- Conference: Independent
- Record: 7–6
- Head coach: Bertram Wiggins (1st season);
- Home arena: North Hall

= 1911–12 Indiana State Sycamores men's basketball team =

American college basketball season

The 1911–12 Indiana State Sycamores men's basketball team represented Indiana State University during the 1911–12 college men's basketball season. The head coach was Bertram Wiggins, coaching the sycamores in his first season.
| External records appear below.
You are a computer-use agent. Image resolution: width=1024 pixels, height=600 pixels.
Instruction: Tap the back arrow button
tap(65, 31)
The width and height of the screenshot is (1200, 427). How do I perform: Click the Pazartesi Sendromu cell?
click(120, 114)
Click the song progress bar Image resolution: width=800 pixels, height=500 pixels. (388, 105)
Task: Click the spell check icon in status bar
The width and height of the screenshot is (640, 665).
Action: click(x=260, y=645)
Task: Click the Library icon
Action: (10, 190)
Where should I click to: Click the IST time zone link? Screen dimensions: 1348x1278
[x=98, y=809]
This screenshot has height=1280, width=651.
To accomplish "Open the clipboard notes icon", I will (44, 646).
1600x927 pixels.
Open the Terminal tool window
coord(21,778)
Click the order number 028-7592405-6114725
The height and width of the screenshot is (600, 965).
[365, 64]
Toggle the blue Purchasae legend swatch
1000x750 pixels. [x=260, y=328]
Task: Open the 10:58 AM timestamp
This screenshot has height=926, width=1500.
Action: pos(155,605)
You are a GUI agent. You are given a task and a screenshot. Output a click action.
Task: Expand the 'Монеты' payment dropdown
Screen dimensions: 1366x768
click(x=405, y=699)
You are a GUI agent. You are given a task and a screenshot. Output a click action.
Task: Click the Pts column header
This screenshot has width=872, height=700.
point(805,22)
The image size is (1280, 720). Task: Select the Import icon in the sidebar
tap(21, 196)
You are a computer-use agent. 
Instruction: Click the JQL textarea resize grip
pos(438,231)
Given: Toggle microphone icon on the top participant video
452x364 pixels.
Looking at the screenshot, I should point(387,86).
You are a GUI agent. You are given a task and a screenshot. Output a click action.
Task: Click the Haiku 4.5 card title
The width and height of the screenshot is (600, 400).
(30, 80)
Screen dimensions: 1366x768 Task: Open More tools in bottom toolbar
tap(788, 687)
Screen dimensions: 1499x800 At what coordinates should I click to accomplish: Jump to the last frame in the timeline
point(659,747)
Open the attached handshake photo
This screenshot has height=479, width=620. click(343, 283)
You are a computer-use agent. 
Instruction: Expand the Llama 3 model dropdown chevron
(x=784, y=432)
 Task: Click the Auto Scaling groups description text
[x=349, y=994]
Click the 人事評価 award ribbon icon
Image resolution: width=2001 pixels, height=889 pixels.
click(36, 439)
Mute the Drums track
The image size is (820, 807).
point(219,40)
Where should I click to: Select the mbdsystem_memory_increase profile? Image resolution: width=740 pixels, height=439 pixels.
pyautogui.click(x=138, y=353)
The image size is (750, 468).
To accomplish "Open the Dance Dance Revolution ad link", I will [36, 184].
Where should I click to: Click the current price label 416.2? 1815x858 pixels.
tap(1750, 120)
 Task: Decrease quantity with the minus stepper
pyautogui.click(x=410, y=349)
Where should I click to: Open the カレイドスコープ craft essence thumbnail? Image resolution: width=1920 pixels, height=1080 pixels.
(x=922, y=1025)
The team played their home games at North Hall in Terre Haute, Indiana.

==Schedule==

| Date time, TV | Opponent | Result | Record | Site city, state |
| 11/08/1911 | Marom Christian | W 22–11 | 1–0 | North Hall Terre Haute, IN |
| 12/08/1911 | at Eastern Illinois | W 29–25 | 2–0 | North Hall Terre Haute, IN |
| 1/09/1912 | at DePauw | W 18–10 | 3–0 | Greencastle, IN |
| 1/25/1912 | Butler | L 17–25 | 3–1 | North Hall Terre Haute, IN |
| 2/01/1912 | at Butler | L 21–24 | 3–2 | Indianapolis, IN |
| 2/09/1912 | at Moores Hill | L 13–14 | 3–3 | Moores Hill, IN |
| 2/10/1912 | at Hanover | W 25–22 | 4–3 | Hanover, IN |
| 2/13/1912 | DePauw | L 18–24 | 4–4 | North Hall Terre Haute, IN |
| 2/15/1912 | McKendree | W 12–10 | 5–4 | North Hall Terre Haute, IN |
| 2/28/1912 | Franklin | L 17–34 | 5–5 | North Hall Terre Haute, IN |
| 2/29/1912 | Hanover | W 13–12 | 6–5 | North Hall Terre Haute, IN |
| 3/02/1912 | Moores Hill | W 19–13 | 7–5 | North Hall Terre Haute, IN |
|  | Franklin | L | 7–6 | North Hall Terre Haute, IN |
*Non-conference game. (#) Tournament seedings in parentheses.